---- THE INPUT
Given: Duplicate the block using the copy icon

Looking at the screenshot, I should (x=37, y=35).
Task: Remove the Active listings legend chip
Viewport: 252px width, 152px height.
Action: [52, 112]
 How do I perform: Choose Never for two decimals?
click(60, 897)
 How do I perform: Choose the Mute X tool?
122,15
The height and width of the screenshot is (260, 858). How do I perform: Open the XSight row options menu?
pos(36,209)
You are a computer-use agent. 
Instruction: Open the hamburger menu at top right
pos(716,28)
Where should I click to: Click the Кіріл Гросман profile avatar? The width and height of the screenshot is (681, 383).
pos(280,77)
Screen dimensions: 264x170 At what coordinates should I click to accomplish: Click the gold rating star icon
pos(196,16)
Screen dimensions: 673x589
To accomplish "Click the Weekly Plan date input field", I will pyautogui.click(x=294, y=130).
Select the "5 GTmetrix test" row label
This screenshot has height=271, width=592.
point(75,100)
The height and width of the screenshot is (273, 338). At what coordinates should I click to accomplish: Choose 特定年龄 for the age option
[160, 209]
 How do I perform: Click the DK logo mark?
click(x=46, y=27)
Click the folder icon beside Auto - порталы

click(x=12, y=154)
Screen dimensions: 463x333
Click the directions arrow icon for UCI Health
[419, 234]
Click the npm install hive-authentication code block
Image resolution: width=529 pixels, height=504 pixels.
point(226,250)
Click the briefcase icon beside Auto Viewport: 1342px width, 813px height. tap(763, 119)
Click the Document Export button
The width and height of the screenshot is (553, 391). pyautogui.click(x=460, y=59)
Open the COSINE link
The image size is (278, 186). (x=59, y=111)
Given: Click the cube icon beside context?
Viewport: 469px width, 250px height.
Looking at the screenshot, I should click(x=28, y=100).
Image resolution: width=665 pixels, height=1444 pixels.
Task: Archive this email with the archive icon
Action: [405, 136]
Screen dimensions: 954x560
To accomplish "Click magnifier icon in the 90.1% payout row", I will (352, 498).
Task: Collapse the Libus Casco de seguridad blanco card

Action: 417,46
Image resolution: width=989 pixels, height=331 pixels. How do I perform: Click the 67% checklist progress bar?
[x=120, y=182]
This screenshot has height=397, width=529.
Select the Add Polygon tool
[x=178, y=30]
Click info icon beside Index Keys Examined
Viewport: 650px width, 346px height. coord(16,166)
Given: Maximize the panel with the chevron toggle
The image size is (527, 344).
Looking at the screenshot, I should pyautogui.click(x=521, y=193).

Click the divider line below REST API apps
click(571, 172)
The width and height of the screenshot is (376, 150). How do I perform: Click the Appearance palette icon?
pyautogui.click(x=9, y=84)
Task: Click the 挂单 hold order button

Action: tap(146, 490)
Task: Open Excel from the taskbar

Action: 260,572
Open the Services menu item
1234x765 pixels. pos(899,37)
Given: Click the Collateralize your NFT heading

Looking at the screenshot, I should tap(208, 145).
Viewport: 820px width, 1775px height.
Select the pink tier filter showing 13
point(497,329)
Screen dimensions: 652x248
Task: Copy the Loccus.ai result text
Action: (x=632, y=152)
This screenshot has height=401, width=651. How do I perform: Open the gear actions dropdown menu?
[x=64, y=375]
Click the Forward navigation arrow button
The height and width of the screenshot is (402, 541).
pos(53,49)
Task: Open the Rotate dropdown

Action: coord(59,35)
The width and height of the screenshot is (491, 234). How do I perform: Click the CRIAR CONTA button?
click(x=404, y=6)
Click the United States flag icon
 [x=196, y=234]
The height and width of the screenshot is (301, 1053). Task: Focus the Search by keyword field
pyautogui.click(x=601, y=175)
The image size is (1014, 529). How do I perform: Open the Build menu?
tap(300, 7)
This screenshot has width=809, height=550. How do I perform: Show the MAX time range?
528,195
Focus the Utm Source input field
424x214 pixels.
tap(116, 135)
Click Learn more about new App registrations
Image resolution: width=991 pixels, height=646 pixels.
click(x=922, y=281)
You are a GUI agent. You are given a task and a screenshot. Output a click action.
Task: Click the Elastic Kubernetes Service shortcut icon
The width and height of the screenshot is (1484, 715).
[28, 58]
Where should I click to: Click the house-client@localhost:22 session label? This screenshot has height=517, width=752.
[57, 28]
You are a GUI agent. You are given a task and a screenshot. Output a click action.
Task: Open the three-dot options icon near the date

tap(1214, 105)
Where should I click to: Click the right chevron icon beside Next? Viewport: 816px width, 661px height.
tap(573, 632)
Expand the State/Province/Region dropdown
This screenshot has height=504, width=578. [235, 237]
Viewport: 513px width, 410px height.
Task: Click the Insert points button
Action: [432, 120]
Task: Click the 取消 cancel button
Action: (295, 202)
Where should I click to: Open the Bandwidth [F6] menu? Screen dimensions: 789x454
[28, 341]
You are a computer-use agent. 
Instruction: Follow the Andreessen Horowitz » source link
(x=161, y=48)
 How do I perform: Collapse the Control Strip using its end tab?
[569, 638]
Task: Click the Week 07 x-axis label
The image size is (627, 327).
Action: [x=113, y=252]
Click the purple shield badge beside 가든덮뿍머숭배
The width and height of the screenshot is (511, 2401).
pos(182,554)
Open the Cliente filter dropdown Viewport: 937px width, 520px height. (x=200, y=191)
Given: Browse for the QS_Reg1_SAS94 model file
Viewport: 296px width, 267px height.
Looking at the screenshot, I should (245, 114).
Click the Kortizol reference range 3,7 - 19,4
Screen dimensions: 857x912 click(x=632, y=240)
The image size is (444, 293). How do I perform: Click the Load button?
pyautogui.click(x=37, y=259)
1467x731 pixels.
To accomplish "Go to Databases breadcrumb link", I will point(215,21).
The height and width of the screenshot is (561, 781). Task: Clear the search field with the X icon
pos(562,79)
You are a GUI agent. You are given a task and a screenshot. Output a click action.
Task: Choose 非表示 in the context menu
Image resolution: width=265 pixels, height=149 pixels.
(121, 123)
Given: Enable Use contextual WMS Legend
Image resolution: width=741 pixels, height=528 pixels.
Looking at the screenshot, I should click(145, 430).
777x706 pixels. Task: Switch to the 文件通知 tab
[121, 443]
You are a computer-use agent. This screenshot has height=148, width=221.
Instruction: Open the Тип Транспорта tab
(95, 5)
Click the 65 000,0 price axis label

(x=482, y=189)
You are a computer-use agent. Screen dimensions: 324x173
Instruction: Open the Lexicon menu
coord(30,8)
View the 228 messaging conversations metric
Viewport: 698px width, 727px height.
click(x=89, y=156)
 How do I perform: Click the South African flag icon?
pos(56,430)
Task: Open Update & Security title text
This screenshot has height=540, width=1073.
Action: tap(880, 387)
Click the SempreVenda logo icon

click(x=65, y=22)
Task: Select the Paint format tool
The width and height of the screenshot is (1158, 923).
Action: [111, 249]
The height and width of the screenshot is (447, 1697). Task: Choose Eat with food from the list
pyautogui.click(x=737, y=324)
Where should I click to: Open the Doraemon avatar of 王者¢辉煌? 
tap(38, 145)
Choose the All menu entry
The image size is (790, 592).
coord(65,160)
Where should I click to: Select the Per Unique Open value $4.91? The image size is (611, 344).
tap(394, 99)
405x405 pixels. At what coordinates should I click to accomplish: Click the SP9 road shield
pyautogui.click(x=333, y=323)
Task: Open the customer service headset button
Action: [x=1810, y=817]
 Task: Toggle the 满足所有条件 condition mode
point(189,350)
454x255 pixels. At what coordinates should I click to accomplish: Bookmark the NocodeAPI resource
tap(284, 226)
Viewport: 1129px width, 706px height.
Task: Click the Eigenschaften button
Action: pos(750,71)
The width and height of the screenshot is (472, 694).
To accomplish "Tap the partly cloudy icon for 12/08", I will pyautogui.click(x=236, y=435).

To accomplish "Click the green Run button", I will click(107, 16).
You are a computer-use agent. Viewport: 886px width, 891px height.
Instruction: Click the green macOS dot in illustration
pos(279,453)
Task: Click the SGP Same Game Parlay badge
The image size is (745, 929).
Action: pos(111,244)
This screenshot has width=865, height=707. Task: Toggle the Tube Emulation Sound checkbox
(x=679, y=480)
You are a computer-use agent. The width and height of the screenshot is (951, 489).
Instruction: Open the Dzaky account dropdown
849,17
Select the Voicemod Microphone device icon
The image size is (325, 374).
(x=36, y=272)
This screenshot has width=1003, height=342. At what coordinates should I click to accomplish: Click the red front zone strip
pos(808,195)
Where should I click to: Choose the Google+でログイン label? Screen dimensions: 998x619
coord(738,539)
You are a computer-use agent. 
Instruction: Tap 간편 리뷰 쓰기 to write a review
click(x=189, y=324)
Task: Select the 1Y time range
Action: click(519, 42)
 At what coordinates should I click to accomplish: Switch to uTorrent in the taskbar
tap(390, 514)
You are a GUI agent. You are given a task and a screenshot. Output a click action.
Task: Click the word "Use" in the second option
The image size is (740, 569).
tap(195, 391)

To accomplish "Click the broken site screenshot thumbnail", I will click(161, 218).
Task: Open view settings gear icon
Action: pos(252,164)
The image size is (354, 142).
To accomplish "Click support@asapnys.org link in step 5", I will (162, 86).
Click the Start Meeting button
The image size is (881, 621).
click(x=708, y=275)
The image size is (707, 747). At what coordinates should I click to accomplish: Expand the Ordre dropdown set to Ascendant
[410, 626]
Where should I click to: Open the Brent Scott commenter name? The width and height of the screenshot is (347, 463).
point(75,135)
--------
▶ [TO DO]: In the entries above, find the line with "Task: Choose 非表示 in the context menu" and the line with "You are a computer-use agent. Screen", then set down exactly those two and every line between them, nothing else.

▶ [WRITTEN SOLUTION]:
Task: Choose 非表示 in the context menu
Image resolution: width=265 pixels, height=149 pixels.
(121, 123)
Given: Enable Use contextual WMS Legend
Image resolution: width=741 pixels, height=528 pixels.
Looking at the screenshot, I should click(145, 430).
777x706 pixels. Task: Switch to the 文件通知 tab
[121, 443]
You are a computer-use agent. This screenshot has height=148, width=221.
Instruction: Open the Тип Транспорта tab
(95, 5)
Click the 65 000,0 price axis label

(x=482, y=189)
You are a computer-use agent. Screen dimensions: 324x173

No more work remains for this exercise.